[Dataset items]
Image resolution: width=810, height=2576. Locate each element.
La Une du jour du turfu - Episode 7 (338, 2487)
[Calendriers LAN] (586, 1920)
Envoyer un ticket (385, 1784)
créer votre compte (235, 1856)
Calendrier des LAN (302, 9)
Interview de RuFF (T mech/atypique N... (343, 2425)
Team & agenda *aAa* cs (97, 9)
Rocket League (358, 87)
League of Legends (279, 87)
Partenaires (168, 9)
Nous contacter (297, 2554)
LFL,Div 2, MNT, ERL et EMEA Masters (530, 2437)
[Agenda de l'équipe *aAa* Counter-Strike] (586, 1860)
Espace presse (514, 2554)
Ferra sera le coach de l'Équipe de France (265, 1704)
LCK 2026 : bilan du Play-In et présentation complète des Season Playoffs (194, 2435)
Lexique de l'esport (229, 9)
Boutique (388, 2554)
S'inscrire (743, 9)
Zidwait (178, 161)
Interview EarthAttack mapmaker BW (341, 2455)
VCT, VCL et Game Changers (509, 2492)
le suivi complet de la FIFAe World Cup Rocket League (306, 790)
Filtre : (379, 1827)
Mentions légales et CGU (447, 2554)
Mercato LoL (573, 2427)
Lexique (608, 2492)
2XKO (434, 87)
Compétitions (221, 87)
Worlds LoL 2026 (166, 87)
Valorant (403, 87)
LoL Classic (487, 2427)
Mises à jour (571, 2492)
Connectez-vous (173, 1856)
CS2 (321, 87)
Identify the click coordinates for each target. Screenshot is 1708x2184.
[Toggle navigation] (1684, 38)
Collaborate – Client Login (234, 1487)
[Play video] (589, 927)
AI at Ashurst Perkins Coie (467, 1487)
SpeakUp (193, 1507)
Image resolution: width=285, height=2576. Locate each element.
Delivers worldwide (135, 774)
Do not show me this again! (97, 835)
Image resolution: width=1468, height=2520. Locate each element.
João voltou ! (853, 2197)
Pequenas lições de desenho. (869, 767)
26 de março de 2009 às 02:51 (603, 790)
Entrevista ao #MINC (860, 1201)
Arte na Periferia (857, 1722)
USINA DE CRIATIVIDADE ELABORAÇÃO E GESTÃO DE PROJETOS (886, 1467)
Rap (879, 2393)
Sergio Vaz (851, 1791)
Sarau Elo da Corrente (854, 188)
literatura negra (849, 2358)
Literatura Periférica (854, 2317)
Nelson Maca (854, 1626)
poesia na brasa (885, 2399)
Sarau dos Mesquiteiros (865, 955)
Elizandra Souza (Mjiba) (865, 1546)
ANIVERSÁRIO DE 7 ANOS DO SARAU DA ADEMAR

EXERCISE OBJECTIVE: Go line by line through the entries above and tally those that hold the word "width"; give the tally alone.

SOLUTION TO THIS TASK: 3